# INSTRUCTIONS TO FOLLOW
Copy out the following records word for word, keeping every line in its original order.
☆ ☆ ☆
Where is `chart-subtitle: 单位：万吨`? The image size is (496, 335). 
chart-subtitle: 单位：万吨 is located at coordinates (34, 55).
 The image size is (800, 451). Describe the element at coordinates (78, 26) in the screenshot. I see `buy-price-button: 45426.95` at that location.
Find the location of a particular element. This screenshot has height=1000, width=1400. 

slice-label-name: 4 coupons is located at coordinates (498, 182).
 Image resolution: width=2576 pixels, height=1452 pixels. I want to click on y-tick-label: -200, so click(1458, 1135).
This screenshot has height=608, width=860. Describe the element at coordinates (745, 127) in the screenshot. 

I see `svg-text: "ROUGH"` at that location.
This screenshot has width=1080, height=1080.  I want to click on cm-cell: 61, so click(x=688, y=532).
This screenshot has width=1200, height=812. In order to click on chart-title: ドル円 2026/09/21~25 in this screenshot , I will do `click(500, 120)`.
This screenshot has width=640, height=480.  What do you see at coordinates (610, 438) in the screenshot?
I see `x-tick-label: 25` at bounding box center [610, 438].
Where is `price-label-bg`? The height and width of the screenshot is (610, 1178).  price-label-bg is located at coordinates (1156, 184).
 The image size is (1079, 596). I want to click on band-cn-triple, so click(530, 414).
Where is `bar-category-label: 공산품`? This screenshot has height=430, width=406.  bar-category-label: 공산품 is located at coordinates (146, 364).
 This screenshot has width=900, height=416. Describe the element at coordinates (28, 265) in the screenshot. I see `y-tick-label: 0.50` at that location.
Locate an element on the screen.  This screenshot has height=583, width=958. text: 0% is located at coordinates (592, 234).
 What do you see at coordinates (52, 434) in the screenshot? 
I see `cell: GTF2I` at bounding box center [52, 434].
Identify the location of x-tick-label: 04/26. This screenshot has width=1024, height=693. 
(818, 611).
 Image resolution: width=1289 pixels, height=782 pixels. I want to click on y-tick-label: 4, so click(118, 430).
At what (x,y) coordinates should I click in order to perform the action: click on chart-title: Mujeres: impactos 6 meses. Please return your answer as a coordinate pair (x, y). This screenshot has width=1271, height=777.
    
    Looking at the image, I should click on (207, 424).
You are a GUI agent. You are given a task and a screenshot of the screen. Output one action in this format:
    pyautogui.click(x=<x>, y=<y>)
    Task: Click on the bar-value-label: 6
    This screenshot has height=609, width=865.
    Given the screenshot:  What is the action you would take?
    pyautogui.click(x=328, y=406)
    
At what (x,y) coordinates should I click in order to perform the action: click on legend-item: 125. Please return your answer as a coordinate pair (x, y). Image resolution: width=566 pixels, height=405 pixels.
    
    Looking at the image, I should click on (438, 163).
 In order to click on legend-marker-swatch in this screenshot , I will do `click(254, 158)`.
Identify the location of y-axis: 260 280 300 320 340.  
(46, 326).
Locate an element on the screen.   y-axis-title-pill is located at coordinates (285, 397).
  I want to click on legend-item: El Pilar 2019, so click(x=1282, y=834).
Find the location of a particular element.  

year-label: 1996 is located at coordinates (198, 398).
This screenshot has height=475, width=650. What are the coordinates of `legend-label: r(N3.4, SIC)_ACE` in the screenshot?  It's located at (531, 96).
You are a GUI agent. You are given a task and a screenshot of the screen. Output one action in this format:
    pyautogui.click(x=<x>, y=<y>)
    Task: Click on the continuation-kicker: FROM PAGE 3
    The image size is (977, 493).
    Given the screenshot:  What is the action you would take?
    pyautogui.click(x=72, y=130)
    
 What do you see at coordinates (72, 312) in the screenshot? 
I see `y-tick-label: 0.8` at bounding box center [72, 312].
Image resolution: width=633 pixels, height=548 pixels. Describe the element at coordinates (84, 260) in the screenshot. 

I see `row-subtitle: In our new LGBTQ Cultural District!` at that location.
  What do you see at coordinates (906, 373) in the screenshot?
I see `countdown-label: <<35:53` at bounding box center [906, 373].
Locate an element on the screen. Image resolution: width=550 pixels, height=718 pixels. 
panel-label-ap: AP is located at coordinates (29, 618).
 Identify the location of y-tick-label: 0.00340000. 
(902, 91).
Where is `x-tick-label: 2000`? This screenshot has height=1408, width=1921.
☆ ☆ ☆
# ANSWER BELOW
Where is `chart-subtitle: 单位：万吨`? The image size is (496, 335). 
chart-subtitle: 单位：万吨 is located at coordinates (34, 55).
 The image size is (800, 451). Describe the element at coordinates (78, 26) in the screenshot. I see `buy-price-button: 45426.95` at that location.
Find the location of a particular element. This screenshot has height=1000, width=1400. 

slice-label-name: 4 coupons is located at coordinates (498, 182).
 Image resolution: width=2576 pixels, height=1452 pixels. I want to click on y-tick-label: -200, so click(1458, 1135).
This screenshot has height=608, width=860. Describe the element at coordinates (745, 127) in the screenshot. 

I see `svg-text: "ROUGH"` at that location.
This screenshot has width=1080, height=1080.  I want to click on cm-cell: 61, so click(x=688, y=532).
This screenshot has width=1200, height=812. In order to click on chart-title: ドル円 2026/09/21~25 in this screenshot , I will do `click(500, 120)`.
This screenshot has width=640, height=480.  What do you see at coordinates (610, 438) in the screenshot?
I see `x-tick-label: 25` at bounding box center [610, 438].
Where is `price-label-bg`? The height and width of the screenshot is (610, 1178).  price-label-bg is located at coordinates (1156, 184).
 The image size is (1079, 596). I want to click on band-cn-triple, so click(530, 414).
Where is `bar-category-label: 공산품`? This screenshot has height=430, width=406.  bar-category-label: 공산품 is located at coordinates (146, 364).
 This screenshot has width=900, height=416. Describe the element at coordinates (28, 265) in the screenshot. I see `y-tick-label: 0.50` at that location.
Locate an element on the screen.  This screenshot has height=583, width=958. text: 0% is located at coordinates (592, 234).
 What do you see at coordinates (52, 434) in the screenshot? 
I see `cell: GTF2I` at bounding box center [52, 434].
Identify the location of x-tick-label: 04/26. This screenshot has width=1024, height=693. 
(818, 611).
 Image resolution: width=1289 pixels, height=782 pixels. I want to click on y-tick-label: 4, so click(118, 430).
At what (x,y) coordinates should I click in order to perform the action: click on chart-title: Mujeres: impactos 6 meses. Please return your answer as a coordinate pair (x, y). This screenshot has width=1271, height=777.
    
    Looking at the image, I should click on (207, 424).
You are a GUI agent. You are given a task and a screenshot of the screen. Output one action in this format:
    pyautogui.click(x=<x>, y=<y>)
    Task: Click on the bar-value-label: 6
    This screenshot has height=609, width=865.
    Given the screenshot:  What is the action you would take?
    pyautogui.click(x=328, y=406)
    
At what (x,y) coordinates should I click in order to perform the action: click on legend-item: 125. Please return your answer as a coordinate pair (x, y). Image resolution: width=566 pixels, height=405 pixels.
    
    Looking at the image, I should click on (438, 163).
 In order to click on legend-marker-swatch in this screenshot , I will do `click(254, 158)`.
Identify the location of y-axis: 260 280 300 320 340.  
(46, 326).
Locate an element on the screen.   y-axis-title-pill is located at coordinates (285, 397).
  I want to click on legend-item: El Pilar 2019, so click(x=1282, y=834).
Find the location of a particular element.  

year-label: 1996 is located at coordinates (198, 398).
This screenshot has height=475, width=650. What are the coordinates of `legend-label: r(N3.4, SIC)_ACE` in the screenshot?  It's located at (531, 96).
You are a GUI agent. You are given a task and a screenshot of the screen. Output one action in this format:
    pyautogui.click(x=<x>, y=<y>)
    Task: Click on the continuation-kicker: FROM PAGE 3
    The image size is (977, 493).
    Given the screenshot:  What is the action you would take?
    pyautogui.click(x=72, y=130)
    
 What do you see at coordinates (72, 312) in the screenshot? 
I see `y-tick-label: 0.8` at bounding box center [72, 312].
Image resolution: width=633 pixels, height=548 pixels. Describe the element at coordinates (84, 260) in the screenshot. 

I see `row-subtitle: In our new LGBTQ Cultural District!` at that location.
  What do you see at coordinates (906, 373) in the screenshot?
I see `countdown-label: <<35:53` at bounding box center [906, 373].
Locate an element on the screen. Image resolution: width=550 pixels, height=718 pixels. 
panel-label-ap: AP is located at coordinates (29, 618).
 Identify the location of y-tick-label: 0.00340000. 
(902, 91).
Where is `x-tick-label: 2000`? This screenshot has height=1408, width=1921.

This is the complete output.